练习任务:
1. 根据Kerberos认证文档，判断下列说法是否与文中内容一致。逐项回答"是"或"否"，并原样引出起决定作用的文字。
(a) Kerberos在软件设计上采用客户端/服务器结构。
(b) Kerberos只允许服务器端对客户端的身份进行认证。
(c) Kerberos是一种应用非对称密钥体制进行密钥管理的系统。
2. 将Kerberos认证文档中以"软件设计上采用"开头的段落改写为条目清单，保留其主要信息。
3. 抄写Kerberos认证文档中从"Kerberos是一种计算机"开始、到"Kerberos管理领域的标识。"为止（含这两处）的文字。

文档节选:
+++

大数据集群Kerberos权限认证

Kerberos权限认证p配置验证

Posted by zhmingyong on August 6, 2023

大数据集群Kerberos权限认证


Kerberos简介

概述

Kerberos是一种计算机网络授权协议,用来在非安全网络中,对个人通信以安全的手段进行身份验证。

软件设计上采用客户端/服务器结构,并且能够相互认证,即客户端和服务器端均可对对方身份进行认证。 可以用于防窃听、防止重放攻击、保护数据完整性等场合,是一种应用对称密钥体制进行密钥管理的系统。

概念

KDC

密钥分发中心,负责管理发放票据,记录授权

Kerberos管理领域的标识。

+++

所给数据:
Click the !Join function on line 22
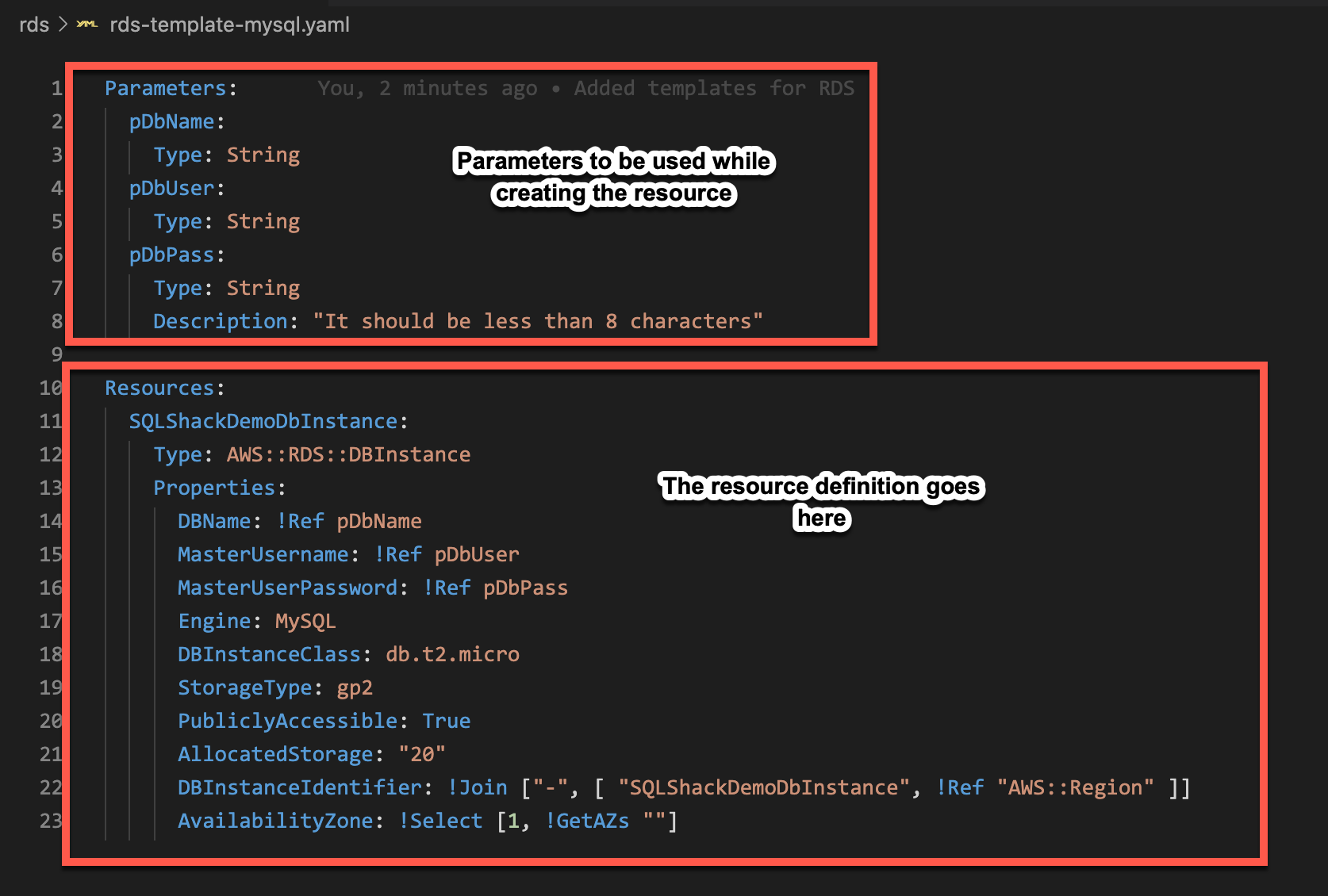Screen dimensions: 1328x896 click(x=478, y=787)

+++

参考答案:
1.
(a) 是。"软件设计上采用客户端/服务器结构"
(b) 否。"客户端和服务器端均可对对方身份进行认证"
(c) 否。"是一种应用对称密钥体制进行密钥管理的系统"

2.
- 采用客户端/服务器结构，支持相互认证，客户端和服务器端都能验证对方身份。
- 适用于防窃听、防止重放攻击、保护数据完整性等场合。
- 属于应用对称密钥体制进行密钥管理的系统。

3.
Kerberos是一种计算机网络授权协议,用来在非安全网络中,对个人通信以安全的手段进行身份验证。

软件设计上采用客户端/服务器结构,并且能够相互认证,即客户端和服务器端均可对对方身份进行认证。 可以用于防窃听、防止重放攻击、保护数据完整性等场合,是一种应用对称密钥体制进行密钥管理的系统。

概念

KDC

密钥分发中心,负责管理发放票据,记录授权

Kerberos管理领域的标识。